YOUR ASSIGNMENT:
Begin at the line containing "Where should I click to: Click the blue" in the data below and go on through the line containing "Given: Select 'Can't", repeating each line exactly; include both ends and no other line.

Segment Start: PROVIDED DATA

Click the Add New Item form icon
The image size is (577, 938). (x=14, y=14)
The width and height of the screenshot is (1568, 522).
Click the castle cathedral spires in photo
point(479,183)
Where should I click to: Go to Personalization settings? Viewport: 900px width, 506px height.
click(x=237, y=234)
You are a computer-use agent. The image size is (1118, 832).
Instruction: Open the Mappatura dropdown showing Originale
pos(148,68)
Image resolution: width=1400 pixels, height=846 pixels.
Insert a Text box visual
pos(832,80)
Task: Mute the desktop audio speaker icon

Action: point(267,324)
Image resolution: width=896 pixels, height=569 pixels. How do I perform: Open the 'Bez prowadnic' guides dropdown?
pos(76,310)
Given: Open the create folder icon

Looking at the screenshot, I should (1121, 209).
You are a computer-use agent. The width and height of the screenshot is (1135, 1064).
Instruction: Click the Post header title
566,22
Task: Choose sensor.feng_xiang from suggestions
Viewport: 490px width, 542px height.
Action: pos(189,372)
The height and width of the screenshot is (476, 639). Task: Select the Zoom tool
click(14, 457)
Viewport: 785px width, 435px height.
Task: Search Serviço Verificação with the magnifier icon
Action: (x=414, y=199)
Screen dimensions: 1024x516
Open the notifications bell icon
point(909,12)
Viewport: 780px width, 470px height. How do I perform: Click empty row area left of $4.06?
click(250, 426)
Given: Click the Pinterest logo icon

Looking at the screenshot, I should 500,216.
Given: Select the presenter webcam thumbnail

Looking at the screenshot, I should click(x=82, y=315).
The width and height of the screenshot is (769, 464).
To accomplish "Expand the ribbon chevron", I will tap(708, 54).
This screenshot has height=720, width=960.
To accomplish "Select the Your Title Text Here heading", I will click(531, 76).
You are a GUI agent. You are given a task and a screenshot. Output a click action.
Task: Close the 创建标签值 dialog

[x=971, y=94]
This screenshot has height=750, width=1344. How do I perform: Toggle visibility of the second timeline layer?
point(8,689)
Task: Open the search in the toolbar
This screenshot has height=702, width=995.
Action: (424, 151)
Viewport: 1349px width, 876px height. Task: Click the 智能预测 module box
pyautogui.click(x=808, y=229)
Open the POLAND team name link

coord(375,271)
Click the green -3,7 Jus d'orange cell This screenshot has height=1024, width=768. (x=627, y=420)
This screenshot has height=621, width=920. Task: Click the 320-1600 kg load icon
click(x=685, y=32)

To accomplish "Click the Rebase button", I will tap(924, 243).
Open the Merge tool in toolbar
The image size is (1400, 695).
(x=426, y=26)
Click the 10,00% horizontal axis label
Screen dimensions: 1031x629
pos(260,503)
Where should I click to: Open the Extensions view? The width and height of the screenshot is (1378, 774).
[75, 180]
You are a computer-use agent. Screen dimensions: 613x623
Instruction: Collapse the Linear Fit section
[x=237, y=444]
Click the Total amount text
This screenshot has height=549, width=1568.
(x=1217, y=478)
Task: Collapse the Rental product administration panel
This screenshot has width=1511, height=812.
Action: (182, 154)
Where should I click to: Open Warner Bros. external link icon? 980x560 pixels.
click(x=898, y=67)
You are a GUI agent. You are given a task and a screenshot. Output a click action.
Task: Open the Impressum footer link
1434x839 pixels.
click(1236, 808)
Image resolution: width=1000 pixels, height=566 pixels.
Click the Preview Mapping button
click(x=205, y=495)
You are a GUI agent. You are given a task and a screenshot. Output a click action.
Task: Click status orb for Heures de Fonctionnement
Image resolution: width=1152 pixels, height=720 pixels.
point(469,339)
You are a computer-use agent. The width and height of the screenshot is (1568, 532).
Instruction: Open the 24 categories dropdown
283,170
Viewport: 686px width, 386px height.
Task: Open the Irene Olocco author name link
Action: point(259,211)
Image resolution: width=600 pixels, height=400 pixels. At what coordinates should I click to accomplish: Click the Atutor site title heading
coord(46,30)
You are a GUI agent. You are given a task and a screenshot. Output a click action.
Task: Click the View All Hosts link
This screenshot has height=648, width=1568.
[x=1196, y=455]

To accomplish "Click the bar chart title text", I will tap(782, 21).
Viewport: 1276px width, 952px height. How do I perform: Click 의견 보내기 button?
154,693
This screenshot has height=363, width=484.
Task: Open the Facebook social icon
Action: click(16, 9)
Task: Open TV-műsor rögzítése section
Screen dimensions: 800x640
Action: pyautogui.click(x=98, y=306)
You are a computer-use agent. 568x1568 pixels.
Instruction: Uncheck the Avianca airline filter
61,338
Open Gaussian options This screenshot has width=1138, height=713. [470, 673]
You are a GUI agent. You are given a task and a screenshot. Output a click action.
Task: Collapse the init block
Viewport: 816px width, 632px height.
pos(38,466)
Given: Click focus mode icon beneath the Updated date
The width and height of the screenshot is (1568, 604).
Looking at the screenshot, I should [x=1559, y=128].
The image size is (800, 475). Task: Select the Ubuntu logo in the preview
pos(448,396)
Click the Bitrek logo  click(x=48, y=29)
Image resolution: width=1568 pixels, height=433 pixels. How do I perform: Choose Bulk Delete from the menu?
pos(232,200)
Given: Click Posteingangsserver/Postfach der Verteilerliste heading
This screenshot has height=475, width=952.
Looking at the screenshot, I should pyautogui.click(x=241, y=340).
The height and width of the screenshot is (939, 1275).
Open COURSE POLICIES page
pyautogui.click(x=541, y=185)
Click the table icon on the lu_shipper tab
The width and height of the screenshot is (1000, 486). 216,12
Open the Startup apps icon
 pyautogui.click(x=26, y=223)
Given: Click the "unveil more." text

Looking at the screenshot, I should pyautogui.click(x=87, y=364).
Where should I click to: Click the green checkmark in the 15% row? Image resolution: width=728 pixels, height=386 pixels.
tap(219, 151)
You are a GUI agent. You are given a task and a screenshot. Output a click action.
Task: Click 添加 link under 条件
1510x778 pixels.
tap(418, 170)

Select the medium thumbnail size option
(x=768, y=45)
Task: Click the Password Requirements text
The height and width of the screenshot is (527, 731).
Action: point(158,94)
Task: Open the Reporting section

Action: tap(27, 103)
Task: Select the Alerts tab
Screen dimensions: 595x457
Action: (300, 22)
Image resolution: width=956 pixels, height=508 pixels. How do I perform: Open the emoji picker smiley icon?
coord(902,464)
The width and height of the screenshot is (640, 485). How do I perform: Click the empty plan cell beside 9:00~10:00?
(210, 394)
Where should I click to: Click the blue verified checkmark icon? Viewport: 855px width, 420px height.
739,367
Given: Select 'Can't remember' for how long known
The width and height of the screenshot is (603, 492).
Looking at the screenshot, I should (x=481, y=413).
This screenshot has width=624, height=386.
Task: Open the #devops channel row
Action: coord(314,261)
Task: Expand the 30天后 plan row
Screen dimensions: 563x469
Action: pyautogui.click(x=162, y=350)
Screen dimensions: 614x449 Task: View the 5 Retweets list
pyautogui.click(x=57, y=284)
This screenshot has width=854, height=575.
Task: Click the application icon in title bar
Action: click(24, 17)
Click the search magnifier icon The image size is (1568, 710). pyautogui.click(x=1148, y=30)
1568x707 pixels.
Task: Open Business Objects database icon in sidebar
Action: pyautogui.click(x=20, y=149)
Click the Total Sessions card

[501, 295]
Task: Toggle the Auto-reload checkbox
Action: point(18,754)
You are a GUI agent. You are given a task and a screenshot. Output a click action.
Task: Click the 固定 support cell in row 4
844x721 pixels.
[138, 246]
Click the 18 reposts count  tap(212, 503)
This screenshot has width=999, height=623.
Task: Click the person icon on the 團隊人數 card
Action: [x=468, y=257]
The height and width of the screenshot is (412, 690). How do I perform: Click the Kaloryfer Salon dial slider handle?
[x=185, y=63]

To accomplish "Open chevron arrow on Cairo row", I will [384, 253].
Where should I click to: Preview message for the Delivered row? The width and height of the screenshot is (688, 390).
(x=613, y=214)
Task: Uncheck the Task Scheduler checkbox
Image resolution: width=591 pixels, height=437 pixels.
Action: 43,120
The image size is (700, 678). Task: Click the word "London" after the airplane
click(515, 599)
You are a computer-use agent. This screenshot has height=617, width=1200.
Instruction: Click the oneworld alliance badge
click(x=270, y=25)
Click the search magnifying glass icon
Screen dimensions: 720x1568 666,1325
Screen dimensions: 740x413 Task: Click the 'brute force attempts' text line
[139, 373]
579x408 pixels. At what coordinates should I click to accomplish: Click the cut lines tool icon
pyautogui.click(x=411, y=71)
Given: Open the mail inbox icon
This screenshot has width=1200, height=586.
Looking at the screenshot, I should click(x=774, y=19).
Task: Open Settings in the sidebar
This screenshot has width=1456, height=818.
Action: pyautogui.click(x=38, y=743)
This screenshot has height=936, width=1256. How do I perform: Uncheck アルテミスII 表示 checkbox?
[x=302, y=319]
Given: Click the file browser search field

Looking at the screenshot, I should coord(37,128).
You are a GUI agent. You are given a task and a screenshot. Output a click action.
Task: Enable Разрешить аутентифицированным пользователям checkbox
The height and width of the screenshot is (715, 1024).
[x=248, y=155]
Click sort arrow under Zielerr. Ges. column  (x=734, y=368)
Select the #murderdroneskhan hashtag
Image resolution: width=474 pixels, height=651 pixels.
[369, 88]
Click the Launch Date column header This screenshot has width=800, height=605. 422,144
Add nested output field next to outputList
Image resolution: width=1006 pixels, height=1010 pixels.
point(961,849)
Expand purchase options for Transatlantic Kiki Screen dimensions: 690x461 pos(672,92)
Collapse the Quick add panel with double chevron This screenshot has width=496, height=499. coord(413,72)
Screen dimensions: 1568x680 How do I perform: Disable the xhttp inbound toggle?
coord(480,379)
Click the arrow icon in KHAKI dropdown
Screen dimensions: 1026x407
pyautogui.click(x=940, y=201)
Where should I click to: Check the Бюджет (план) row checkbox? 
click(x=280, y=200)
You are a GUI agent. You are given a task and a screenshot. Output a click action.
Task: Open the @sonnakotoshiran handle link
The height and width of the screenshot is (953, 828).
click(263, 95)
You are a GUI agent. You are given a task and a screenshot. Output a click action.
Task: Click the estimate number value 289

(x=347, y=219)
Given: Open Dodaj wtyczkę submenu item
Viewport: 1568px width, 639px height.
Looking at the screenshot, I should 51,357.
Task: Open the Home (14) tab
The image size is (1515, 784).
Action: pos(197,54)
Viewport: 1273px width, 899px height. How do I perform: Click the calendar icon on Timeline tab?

Segment End: PROVIDED DATA

TASK ANSWER:
Where should I click to: Click the blue verified checkmark icon? Viewport: 855px width, 420px height.
739,367
Given: Select 'Can't remember' for how long known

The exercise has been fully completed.